The Audit Committee aims to assist the Board of Directors in supervising the quality and integrity of the company while implementing accounting, auditing, financial reporting procedures and financial control. The Audit Committee is composed of all independent directors, and must have at least three members, one of whom serves as the convener, and at least one of whom has accounting or financial expertise. The committee holds meetings at least once every quarter and may convene additional meetings as needed.
Functional Committee
Major tasks of the year
The main objective of the Audit Committee is to supervise the following matters:
- Appropriate expression of the company’s financial statements
- The selection (dismissal) of the Certified Public Accountants as well as their independence and performance
- Effective implementation of the company’s internal control
- The company complies with relevant laws and regulations
- The management and control of the company’s existing or potential risks
The main powers of the Audit Committee are as follows:
- Adoption or amendment of an internal control system pursuant to Article 14-1.
- Assessment of the effectiveness of the internal control system.
•••
=== Exercise goal ===
According to the Audit Committee text, how often does the committee hold meetings?

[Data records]
•••
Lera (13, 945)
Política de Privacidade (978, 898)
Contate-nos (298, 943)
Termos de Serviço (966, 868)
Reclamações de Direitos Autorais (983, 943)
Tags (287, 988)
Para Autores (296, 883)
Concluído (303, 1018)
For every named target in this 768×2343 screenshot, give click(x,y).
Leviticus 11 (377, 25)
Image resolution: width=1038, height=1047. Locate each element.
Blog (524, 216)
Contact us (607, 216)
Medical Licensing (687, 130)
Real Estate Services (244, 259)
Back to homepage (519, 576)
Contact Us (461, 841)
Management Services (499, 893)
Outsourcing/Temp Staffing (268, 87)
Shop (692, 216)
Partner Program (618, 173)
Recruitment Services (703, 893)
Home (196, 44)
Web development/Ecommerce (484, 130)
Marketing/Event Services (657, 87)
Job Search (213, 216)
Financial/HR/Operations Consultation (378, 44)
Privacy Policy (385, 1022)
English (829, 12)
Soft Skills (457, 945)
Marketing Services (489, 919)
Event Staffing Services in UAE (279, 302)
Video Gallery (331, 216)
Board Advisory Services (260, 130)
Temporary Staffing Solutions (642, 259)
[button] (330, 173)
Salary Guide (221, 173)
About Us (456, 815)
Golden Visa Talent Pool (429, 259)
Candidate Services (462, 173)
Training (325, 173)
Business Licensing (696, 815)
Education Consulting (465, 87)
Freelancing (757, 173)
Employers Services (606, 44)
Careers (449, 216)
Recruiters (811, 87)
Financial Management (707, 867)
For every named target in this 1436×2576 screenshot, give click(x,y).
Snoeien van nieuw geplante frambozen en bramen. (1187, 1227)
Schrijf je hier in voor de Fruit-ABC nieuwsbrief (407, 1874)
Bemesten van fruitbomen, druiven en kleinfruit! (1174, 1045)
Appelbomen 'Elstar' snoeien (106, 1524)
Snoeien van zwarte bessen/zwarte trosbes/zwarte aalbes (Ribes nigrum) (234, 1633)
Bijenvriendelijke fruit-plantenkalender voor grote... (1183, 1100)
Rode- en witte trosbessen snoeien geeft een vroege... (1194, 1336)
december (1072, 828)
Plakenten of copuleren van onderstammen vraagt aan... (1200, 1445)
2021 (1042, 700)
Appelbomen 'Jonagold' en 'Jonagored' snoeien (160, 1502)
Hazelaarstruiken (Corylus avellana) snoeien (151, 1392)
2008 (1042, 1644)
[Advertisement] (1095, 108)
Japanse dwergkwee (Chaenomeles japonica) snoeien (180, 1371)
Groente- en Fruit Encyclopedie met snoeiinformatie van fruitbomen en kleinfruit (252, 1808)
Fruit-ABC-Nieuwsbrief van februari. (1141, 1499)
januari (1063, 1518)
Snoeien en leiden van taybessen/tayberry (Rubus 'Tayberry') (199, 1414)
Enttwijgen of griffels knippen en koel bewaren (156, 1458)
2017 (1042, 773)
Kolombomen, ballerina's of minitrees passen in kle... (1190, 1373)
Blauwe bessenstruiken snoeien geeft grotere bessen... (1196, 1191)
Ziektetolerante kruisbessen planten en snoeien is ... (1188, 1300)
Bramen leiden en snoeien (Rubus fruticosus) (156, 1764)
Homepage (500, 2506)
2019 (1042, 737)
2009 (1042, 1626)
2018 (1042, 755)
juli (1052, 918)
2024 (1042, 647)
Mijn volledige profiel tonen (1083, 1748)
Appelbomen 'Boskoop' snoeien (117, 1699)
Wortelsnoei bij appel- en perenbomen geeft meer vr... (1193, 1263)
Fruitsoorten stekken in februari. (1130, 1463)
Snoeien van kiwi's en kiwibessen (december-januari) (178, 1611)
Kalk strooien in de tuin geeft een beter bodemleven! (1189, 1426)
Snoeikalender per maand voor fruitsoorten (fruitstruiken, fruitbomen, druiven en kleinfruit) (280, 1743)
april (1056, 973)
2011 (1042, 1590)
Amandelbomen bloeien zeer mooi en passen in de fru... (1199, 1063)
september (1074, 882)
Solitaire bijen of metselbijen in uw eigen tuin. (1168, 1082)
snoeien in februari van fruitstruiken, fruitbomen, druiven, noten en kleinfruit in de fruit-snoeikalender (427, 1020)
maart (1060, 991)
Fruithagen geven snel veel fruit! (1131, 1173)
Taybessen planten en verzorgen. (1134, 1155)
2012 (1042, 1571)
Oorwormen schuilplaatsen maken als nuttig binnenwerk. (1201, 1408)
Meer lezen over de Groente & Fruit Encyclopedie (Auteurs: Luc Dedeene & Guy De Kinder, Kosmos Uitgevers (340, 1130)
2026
•••
=== Written answer ===
At least once every quarter, with more meetings as needed.